# HOLLOWAY'S CORN CURE?



## bermuda bottles (Jan 22, 2008)

Does anyone have info on this bottle it stands 1 1/2" tall and is 1" square,it reads "HOLLOWAY'S CORN CURE".First one i've seen,just found recently?


----------



## marjorie040 (Jan 22, 2008)

Hi BermudaBottles,
 Matt's CD....American Antique Medicine Bottles 2007 Price Guide lists your bottle at $20
 Great CD by the way....
 Regards,


----------



## GuntherHess (Jan 22, 2008)

His appears to be an earlier aqua version.

 There is Holloway listed from Philly...
 HOLLOWAY'S ESS OF JAMAICA GINGER PHILADA

 and one listed from NY ...
 Holloways Ointment from Auburn NY

 Need to do more research on it.


----------



## marjorie040 (Jan 22, 2008)

Oooops!
 My apologies, it looked clear on my PC!!
 Regards,


----------



## GuntherHess (Jan 23, 2008)

http://cgi.ebay.com/Fly-Poison-Safety-Plate-Johnson-Holloway-Philadelphia_W0QQitemZ250207883649QQihZ015QQcategoryZ802QQssPageNameZWDVWQQrdZ1QQcmdZViewItem

 may have been put out by this company.
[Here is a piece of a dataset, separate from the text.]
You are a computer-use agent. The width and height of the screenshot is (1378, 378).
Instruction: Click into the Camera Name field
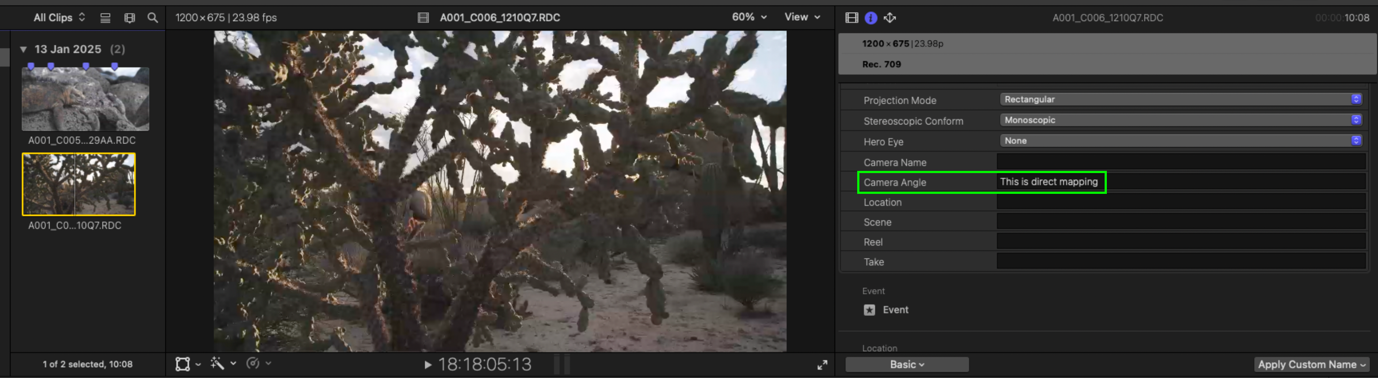tap(1181, 162)
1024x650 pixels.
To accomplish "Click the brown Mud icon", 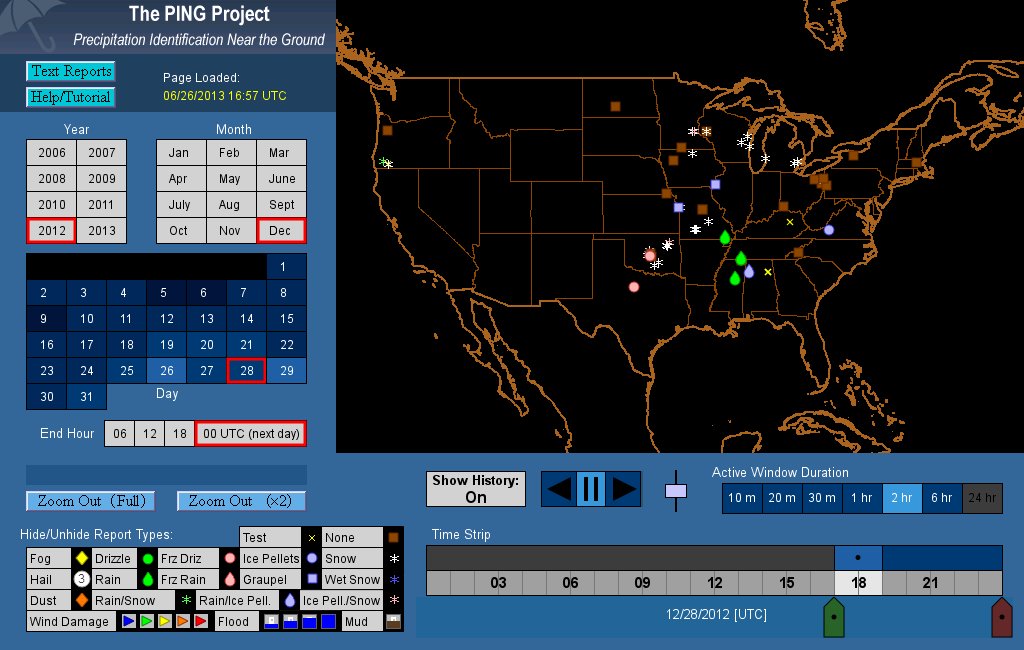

They were proprietors for a large number of patent medicines.


----------



## kastoo (Jan 23, 2008)

Bermuda - You are one lucky guy, nice bottles from you!

 Guntherhess - I love that advertisement and if I had extra money now I'd bid.  African Centric Old stuff is cool.  My wife is Black and she collects it when she can.


----------